▶ **Excerpted records**:

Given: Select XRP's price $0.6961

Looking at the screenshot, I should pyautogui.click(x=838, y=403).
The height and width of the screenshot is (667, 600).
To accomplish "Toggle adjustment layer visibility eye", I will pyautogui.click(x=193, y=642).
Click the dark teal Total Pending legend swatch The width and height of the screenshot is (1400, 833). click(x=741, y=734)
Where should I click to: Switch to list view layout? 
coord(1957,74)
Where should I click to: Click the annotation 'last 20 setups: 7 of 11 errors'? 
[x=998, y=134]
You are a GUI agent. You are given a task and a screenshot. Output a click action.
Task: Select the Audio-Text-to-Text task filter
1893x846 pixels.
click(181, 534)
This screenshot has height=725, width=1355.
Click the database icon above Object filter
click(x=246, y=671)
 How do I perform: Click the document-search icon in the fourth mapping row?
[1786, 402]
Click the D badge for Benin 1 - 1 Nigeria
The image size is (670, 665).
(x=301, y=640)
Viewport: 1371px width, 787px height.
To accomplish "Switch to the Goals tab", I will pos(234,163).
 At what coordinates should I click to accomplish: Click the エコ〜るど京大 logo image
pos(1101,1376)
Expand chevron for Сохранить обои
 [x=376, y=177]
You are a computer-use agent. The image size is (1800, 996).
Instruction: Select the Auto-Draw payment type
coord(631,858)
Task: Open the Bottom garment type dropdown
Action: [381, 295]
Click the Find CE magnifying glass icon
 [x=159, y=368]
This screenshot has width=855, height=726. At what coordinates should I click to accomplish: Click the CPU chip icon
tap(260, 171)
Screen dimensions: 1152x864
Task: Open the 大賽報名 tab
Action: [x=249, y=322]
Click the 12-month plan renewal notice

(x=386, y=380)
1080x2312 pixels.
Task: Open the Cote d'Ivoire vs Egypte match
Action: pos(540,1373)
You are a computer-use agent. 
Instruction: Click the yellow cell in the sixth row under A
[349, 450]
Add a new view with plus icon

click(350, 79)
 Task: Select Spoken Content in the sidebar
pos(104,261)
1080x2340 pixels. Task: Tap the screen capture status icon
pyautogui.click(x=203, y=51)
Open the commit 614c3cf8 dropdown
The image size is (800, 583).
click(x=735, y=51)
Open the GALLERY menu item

▶ **Task statement**: Copy each line from the records above that includes the string "agent".

▶ **Expected output**:
You are a GUI agent. You are given a task and a screenshot. Output a click action.
You are a computer-use agent. The image size is (1800, 996).
You are a computer-use agent. 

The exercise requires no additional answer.